December 1, 2022 -- Using the artificial intelligence (AI) method of convolutional neural networks, researchers in China developed a new framework for finding novel drug candidates.
The Wuhan University scientists developed a fingerprint-embedding framework for drug-target binding affinity prediction, FingerDTA (Big Data Mining and Analytics, November 24, 2022). Traditional in vivo drug discovery uses living subjects to find new drugs and can be costly and time consuming. This new process is a virtual pre-screen that not only reduces costs but could improve the success rate in finding the right drug, the authors contend.
FingerDTA uses fingerprints, or descriptors, of drugs and targets. The targets are molecules related in some way to the diseases being pursued. Using general information from the drug or target fingerprint combined with a convolutional neural network model better predicts drug-target binding affinity.

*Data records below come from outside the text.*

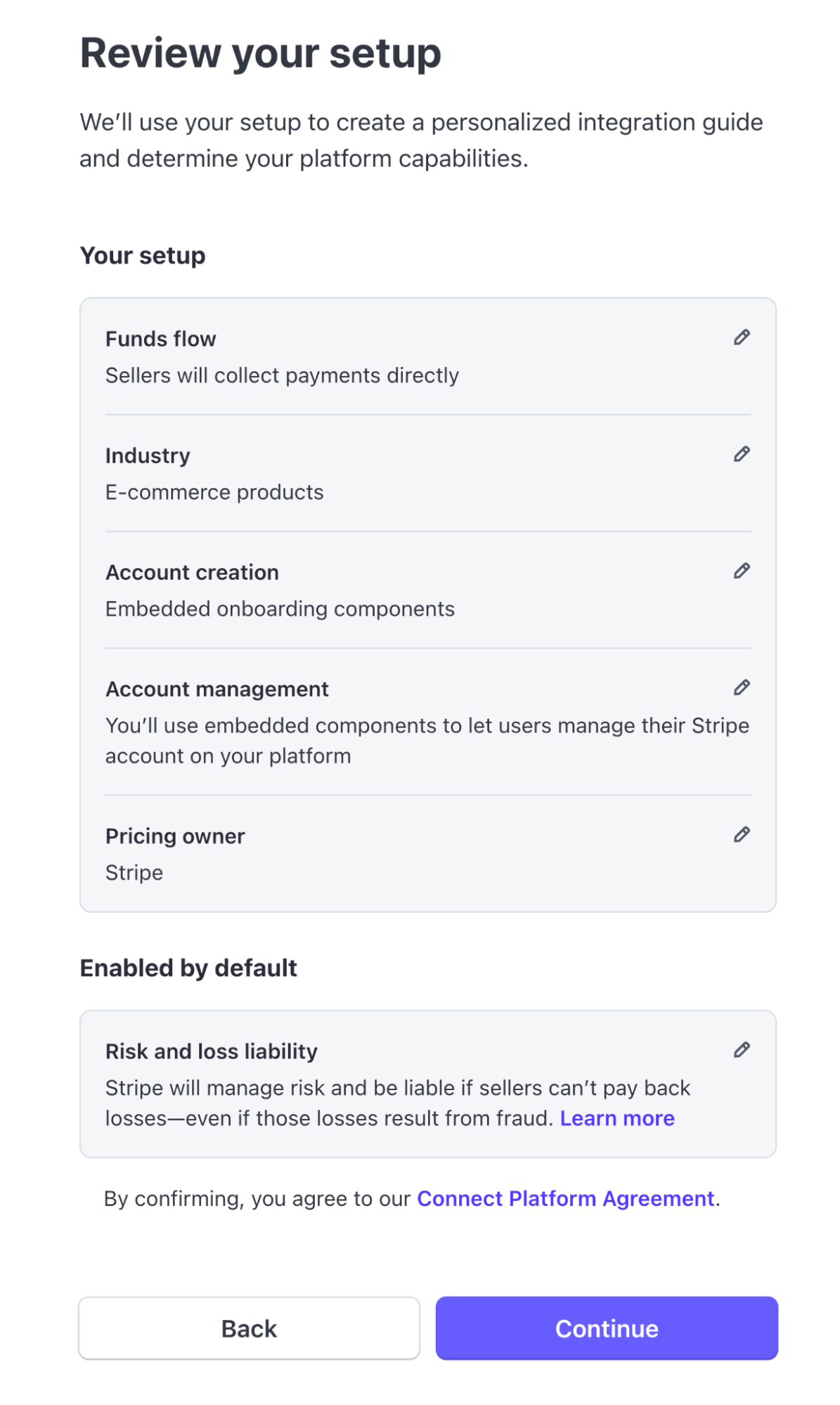Go back with the Back button
This screenshot has width=840, height=1405.
pos(249,1328)
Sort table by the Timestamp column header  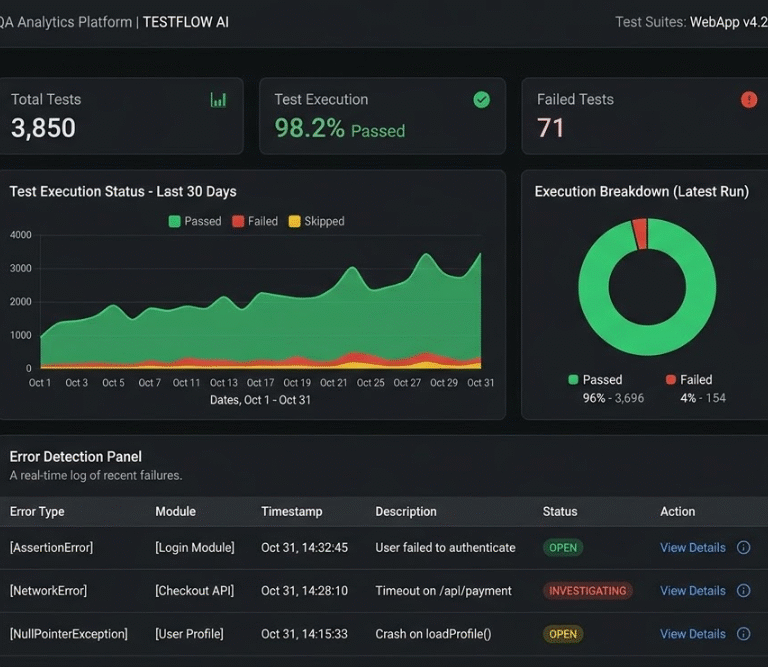click(x=291, y=511)
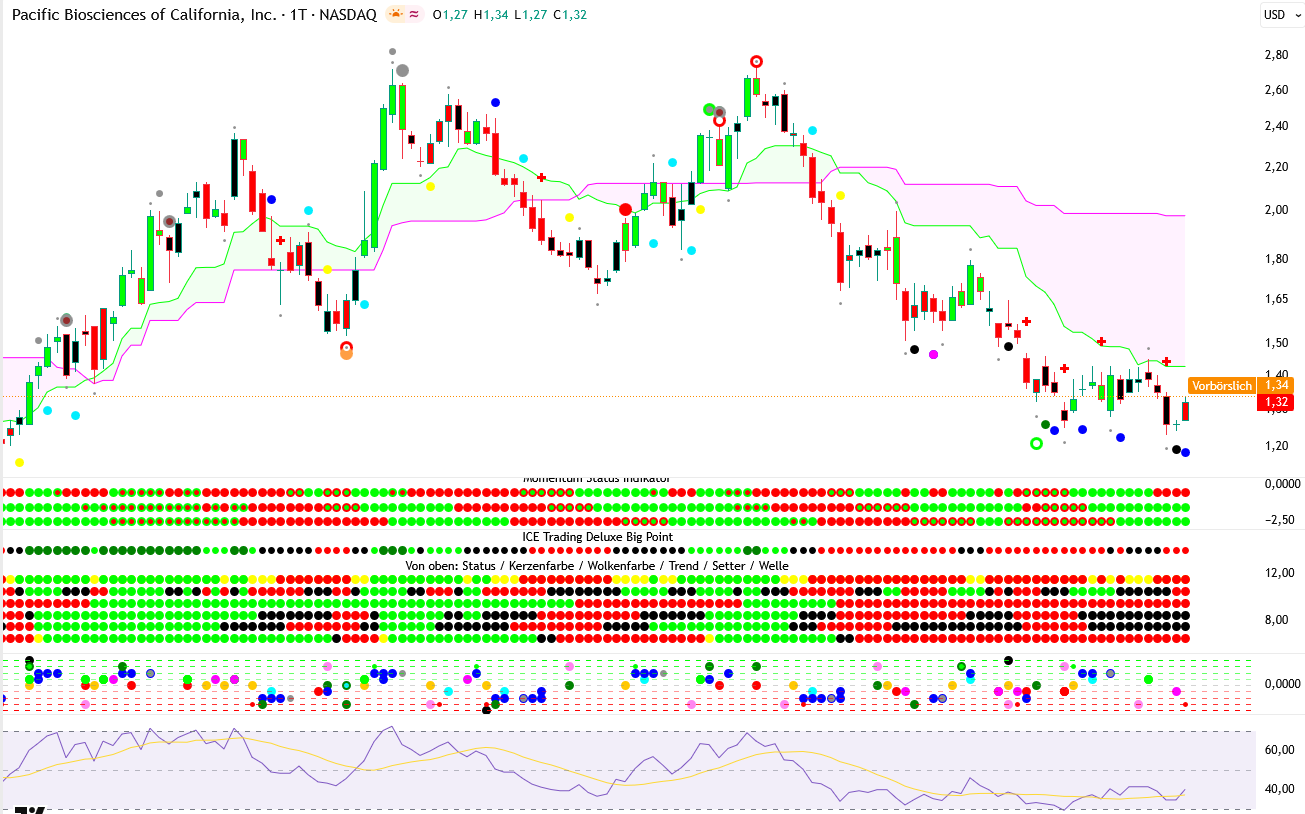
Task: Click the 2,80 price axis label
Action: pos(1275,54)
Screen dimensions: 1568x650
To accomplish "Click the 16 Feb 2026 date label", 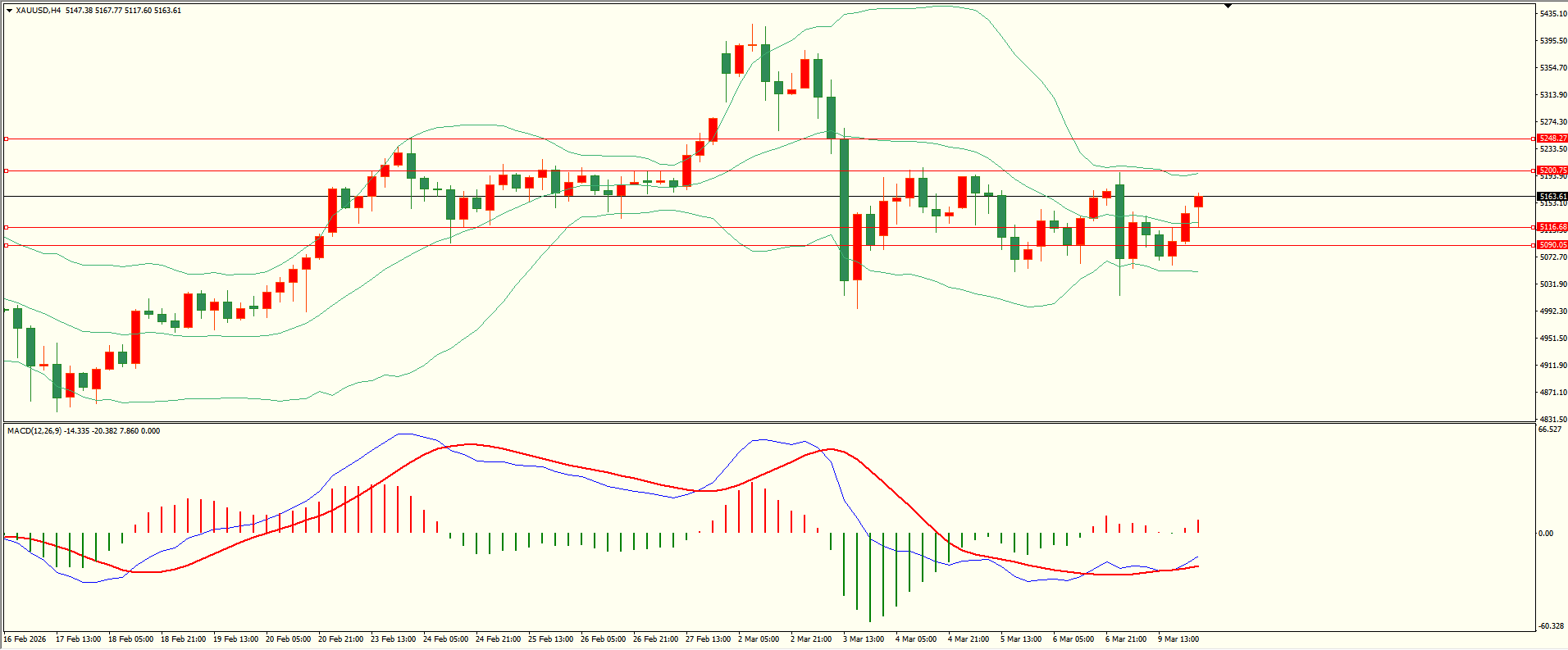I will pyautogui.click(x=26, y=639).
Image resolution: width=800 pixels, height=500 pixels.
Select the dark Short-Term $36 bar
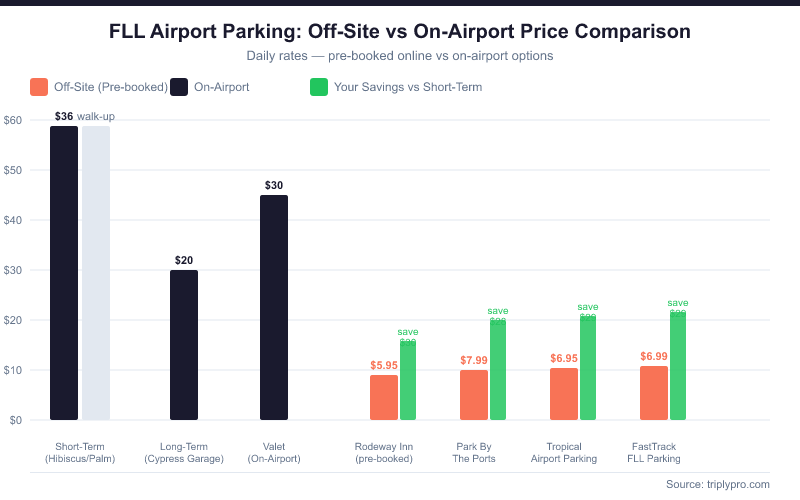click(x=64, y=273)
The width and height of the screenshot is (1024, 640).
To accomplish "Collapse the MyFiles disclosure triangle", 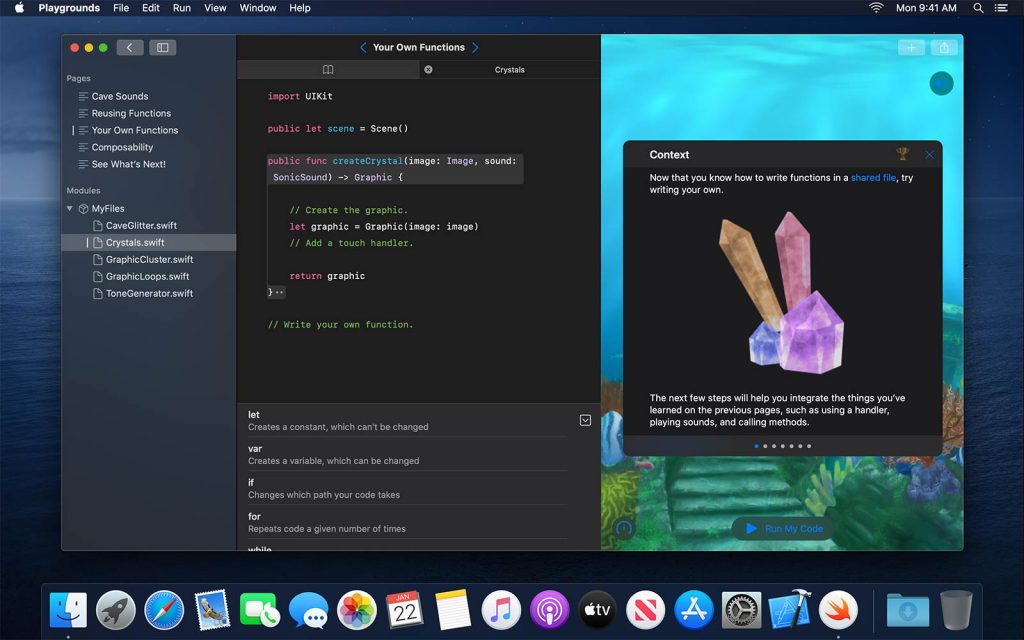I will coord(69,208).
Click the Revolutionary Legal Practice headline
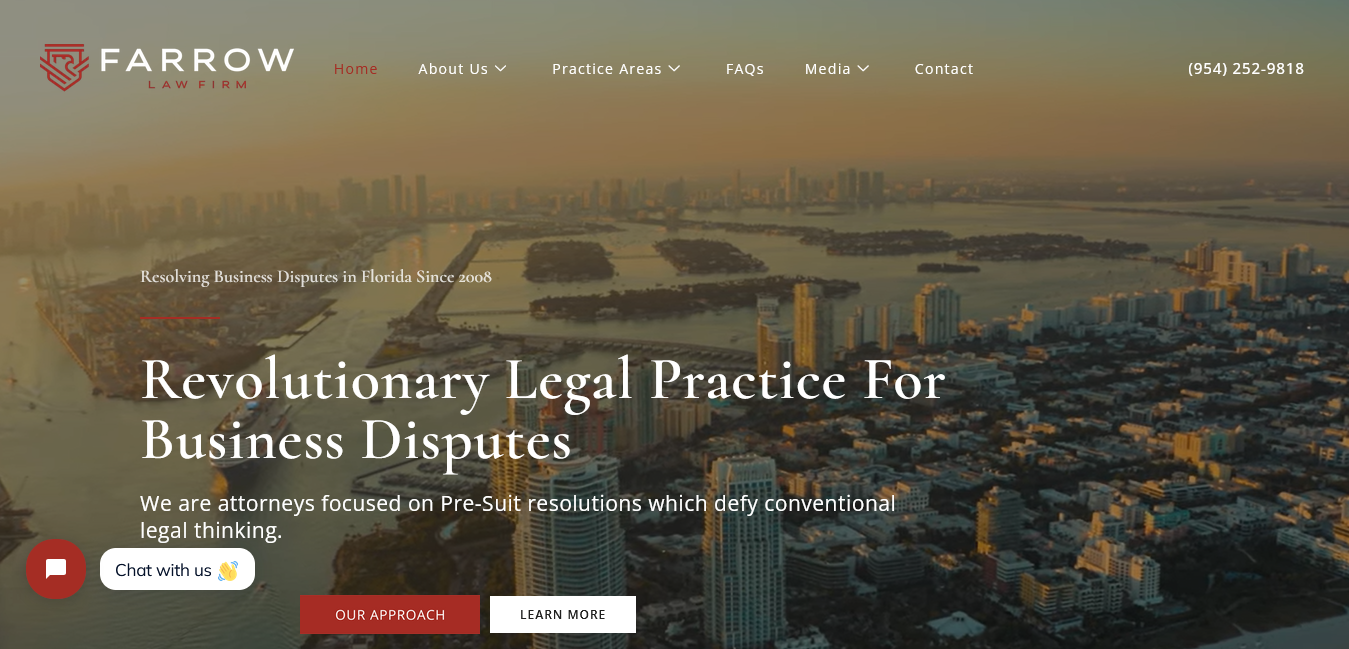 543,410
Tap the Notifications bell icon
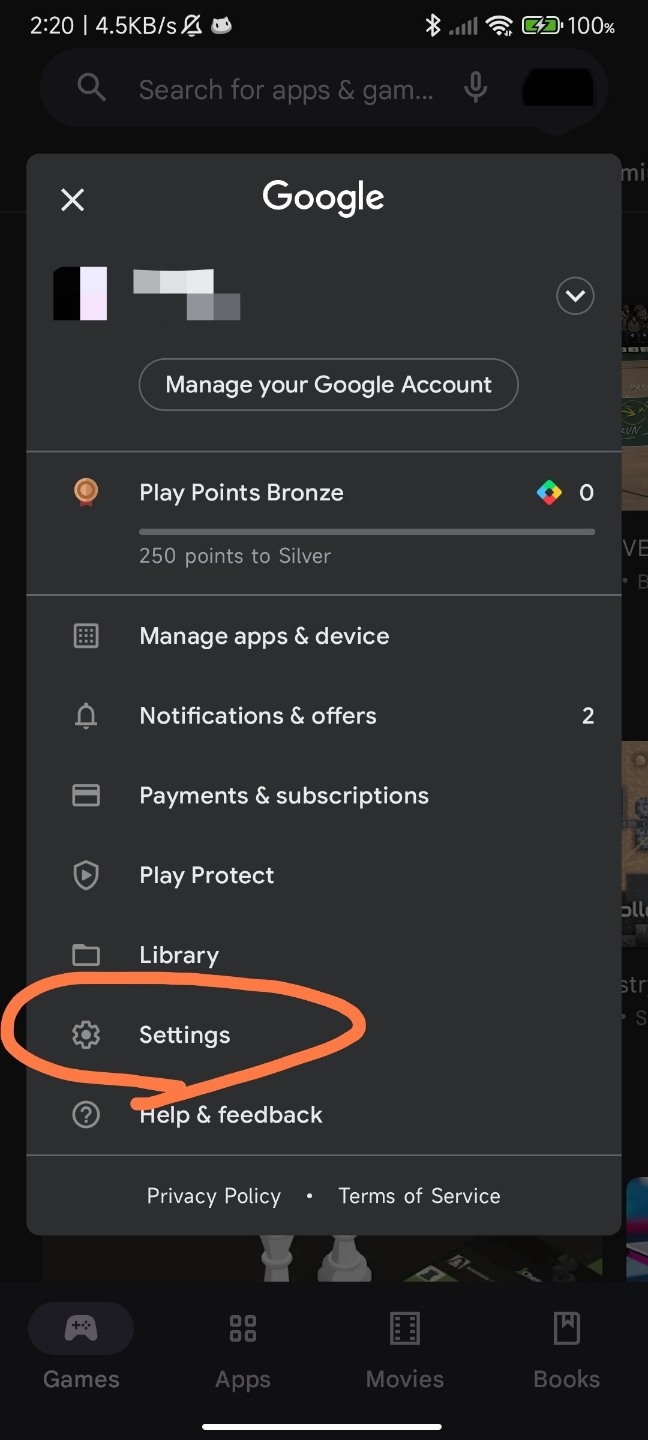The height and width of the screenshot is (1440, 648). coord(87,716)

Instead of the widely used MapReduce type programming model that often processes large amounts of data across hundreds or thousands of servers, the scientists used a more scalable method. This method developed by the Wuhan team reduces the data communication cost and enables approximate computing, which is less dependent on memory. It also allows for quickly sampling multiple random samples, directly executes serial algorithms on local random samples without data communications among the nodes, while facilitating big data exploration and cleansing.
The "Non-MapReduce" computing method simplifies big data computing and can save energy in cloud computing, the scientists added. Next, the team hopes to use the FingerDTA framework in big data platforms and input it in real applications.